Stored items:

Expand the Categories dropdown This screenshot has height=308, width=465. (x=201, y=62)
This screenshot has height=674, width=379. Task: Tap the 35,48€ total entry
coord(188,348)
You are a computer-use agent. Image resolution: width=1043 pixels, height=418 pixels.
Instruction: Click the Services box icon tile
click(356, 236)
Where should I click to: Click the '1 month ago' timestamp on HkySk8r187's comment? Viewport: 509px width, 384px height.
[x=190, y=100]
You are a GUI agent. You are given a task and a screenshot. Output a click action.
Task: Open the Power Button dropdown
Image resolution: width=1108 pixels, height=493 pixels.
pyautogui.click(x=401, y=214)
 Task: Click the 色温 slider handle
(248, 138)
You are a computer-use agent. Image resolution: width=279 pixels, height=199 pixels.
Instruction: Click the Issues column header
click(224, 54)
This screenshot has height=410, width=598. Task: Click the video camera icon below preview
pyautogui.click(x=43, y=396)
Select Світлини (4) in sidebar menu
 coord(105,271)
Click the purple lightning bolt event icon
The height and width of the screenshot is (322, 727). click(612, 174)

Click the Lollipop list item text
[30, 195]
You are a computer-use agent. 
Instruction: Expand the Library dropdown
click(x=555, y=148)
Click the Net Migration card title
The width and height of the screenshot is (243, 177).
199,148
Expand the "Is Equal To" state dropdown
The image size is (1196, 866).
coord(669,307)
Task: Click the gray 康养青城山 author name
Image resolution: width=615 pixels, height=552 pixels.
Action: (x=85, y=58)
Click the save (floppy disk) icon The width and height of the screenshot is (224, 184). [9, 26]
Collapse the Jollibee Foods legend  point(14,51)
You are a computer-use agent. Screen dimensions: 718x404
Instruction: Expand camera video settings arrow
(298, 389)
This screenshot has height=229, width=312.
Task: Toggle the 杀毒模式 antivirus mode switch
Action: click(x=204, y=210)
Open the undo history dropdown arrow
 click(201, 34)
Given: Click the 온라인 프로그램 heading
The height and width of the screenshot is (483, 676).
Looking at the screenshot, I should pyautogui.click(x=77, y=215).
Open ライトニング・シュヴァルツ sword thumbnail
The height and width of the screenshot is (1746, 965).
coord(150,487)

**Work required**
Only the lines from the one containing "Click the save" through the end of the records above belong in the output, each exactly as it stands, both ends included.

**Answer to this task**
Click the save (floppy disk) icon The width and height of the screenshot is (224, 184). [9, 26]
Collapse the Jollibee Foods legend  point(14,51)
You are a computer-use agent. Screen dimensions: 718x404
Instruction: Expand camera video settings arrow
(298, 389)
This screenshot has height=229, width=312.
Task: Toggle the 杀毒模式 antivirus mode switch
Action: click(x=204, y=210)
Open the undo history dropdown arrow
 click(201, 34)
Given: Click the 온라인 프로그램 heading
The height and width of the screenshot is (483, 676).
Looking at the screenshot, I should pyautogui.click(x=77, y=215).
Open ライトニング・シュヴァルツ sword thumbnail
The height and width of the screenshot is (1746, 965).
coord(150,487)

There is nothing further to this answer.